◆ MATERIAL TO PROCESS

——————————

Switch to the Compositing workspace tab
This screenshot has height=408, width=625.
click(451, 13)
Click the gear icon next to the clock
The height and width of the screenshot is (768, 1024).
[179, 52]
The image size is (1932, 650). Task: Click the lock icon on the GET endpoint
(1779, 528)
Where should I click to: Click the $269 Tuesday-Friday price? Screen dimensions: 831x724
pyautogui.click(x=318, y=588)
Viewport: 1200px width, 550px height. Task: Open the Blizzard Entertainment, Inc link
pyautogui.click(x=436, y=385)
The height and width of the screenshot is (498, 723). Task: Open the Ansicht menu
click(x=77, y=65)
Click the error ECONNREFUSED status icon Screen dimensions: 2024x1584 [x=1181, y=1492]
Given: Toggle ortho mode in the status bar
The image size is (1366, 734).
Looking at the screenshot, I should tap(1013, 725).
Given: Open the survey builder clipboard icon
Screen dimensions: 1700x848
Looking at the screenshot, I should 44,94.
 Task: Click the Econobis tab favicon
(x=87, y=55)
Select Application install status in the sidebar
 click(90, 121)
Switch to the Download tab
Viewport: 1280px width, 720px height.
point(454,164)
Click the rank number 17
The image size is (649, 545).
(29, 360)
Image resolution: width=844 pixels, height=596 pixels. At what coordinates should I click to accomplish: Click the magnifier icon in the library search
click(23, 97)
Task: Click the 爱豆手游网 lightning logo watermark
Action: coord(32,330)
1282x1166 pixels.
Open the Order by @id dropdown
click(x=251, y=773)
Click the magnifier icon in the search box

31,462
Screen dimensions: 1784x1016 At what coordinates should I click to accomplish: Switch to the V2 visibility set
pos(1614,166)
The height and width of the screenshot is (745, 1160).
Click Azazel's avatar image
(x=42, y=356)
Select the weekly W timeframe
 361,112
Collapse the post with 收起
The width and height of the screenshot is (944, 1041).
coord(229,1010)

——————————

◆ PROBLEM TO SOLVE
All lines in the listing above that contain "Given" should be shown.

◆ TASK RESPONSE
Given: Toggle ortho mode in the status bar
Given: Open the survey builder clipboard icon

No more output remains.